There were several attempts at reconstruction of the basilica before Pope Sixtus V's definitive project. Sixtus hired his favorite architect Domenico Fontana to oversee much of the project. The original Lateran Palace was torn down and replaced with a new building. On the square in front of the Lateran Palace is the largest standing obelisk in the world, known as the Lateran Obelisk (weight estimated at 455 tons). Its manufacture was started by Thutmose III and it was erected by Thutmose IV before the great Karnak temple of Thebes, Egypt.

Intended by Constantine I to be shipped to Constantinople, the very pre-occupied Constantius II had it shipped instead to Rome, where it was re-erected in the Circus Maximus in 357. At some time it broke and was buried under the Circus.

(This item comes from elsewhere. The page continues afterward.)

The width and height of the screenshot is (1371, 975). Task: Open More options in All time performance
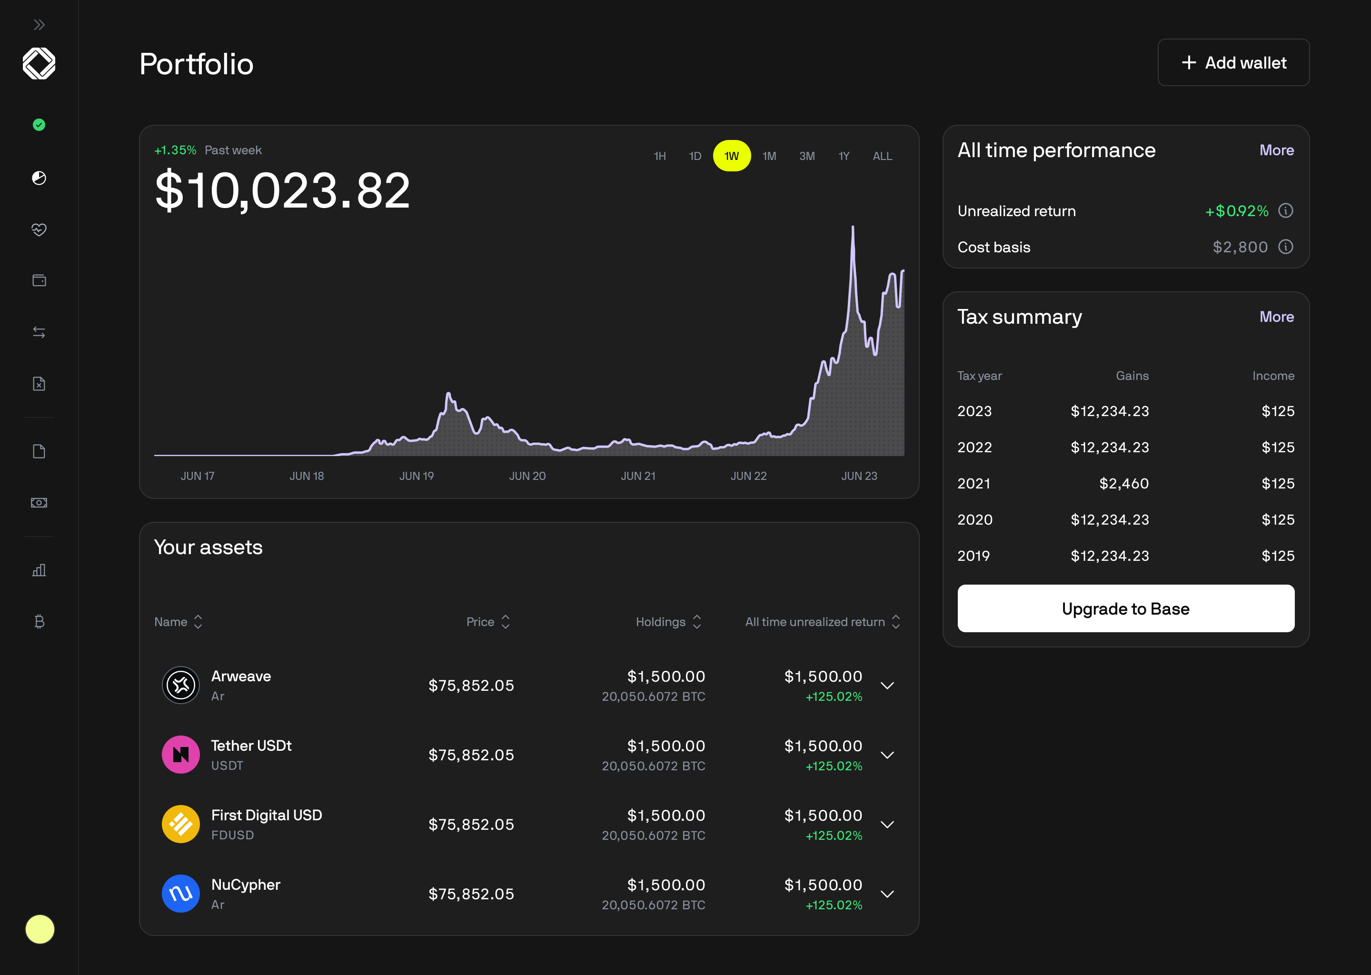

In the 16th century it was located and dug up, and Sixtus V had it re-erected on a new pedestal on August 3, 1588 on its present site.

Further renovation on the interior of the basilica ensued under the direction of Francesco Borromini, commissioned by Pope Innocent X. The twelve niches created by his architecture came to be filled by 1718 with statues of the apostles, using the most prominent Roman Rococo sculptors.

The vision of Pope Clement XII for reconstruction was an ambitious one: he launched a competition to design a new façade. Over 23 architects, mostly working in the current Baroque idiom competed. The putatively impartial jury was chaired by Sebastiano Conca, president of the Roman Academy of Saint Luke. The winner of the competition was Alessandro Galilei.

The façade as it appears today was completed in 1735. Galilei's façade removed all vestiges of traditional ancient basilica architecture, and imparted a neo-classical facade.